Очень долго размышлял и колебался, что в романе сделать первичным (или основным): историчность прозы или атрибутику детектива. И пришёл к выводу, что, в данном случае, их нельзя разорвать или отделить друг от друга – одно порождает другое, одно является продолжением другого. А это требует большей убедительности образов героев-персонажей романа. Потому что религиозное просвещение "заблудших" требует убедительности и от самого автора. Нет, "Тень креста" не просто детектив в скандинавском антураже , а стремление понятно и убедительно отразить все перипетии и сложности той эпохи, спроецированные на Норвегию. В таком случае стремление к исполнению канона "место-время-события-люди" стало для меня первостепенным.

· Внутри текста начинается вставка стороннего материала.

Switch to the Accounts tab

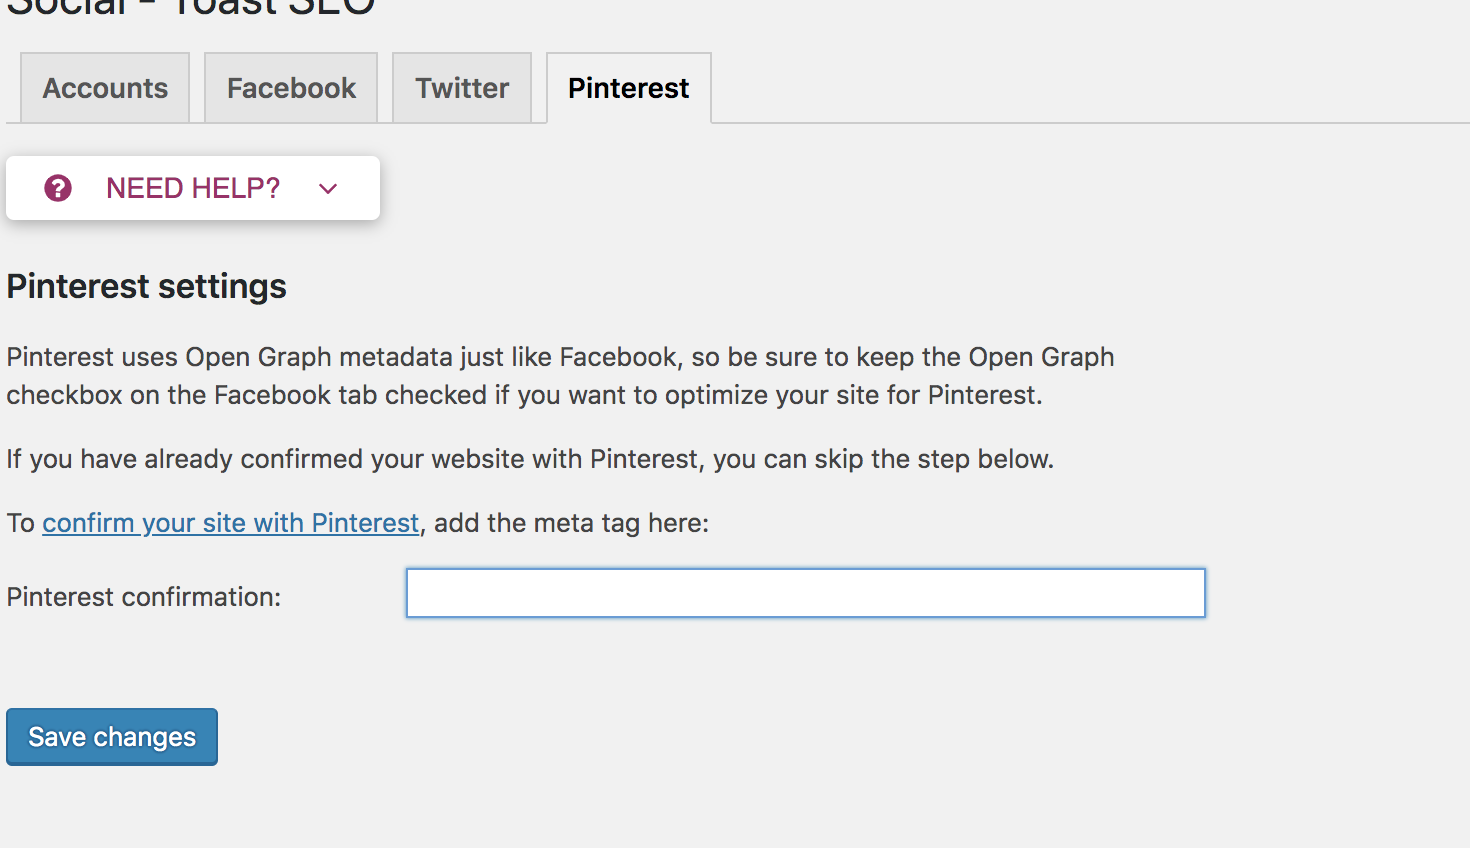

Образы короля Олава Трюггвасона и королевы Тиры (Тайры) Харальдсдоттер по прозвищу Датская (или Датчанка) не являются 100% исторически оригинальными, они – плод авторских впечатлений об этих исторических персонах, ставших для него литературными образами, не лишёнными художественной обработки, а исторические допущения лишь акцентируют их целостность. Литературный портрет королевы Тиры многогранен и высвечен с разных ракурсов, потому что характер этой личности совершенно неоднозначен: его нужно собирать по крупицам, оценивая каждую мелочь, чтобы увидеть апогей, развёрнутый в 16 главе "Маски сброшены – тайн больше нет". С уверенностью могу констатировать, что Тира Датская ни в чём не уступает шведке Сигрид Гордой. Они могли считаться родственницами и жили в одно время, обе хорошо знали Олава Трюггвасона. Только вот Тире Датской я бы дал другое прозвище. Будучи по-женски привлекательной, умеющей манипулировать мужчинами, внутри она оставалась холодной и расчётливой, стремящейся к власти и богатству, оставаясь полностью независимой, самостоятельной в решениях и поступках. Тира Охотница за властью, так бы я назвал эту женщину, не смотря на всю хвалебность скандинавских саг.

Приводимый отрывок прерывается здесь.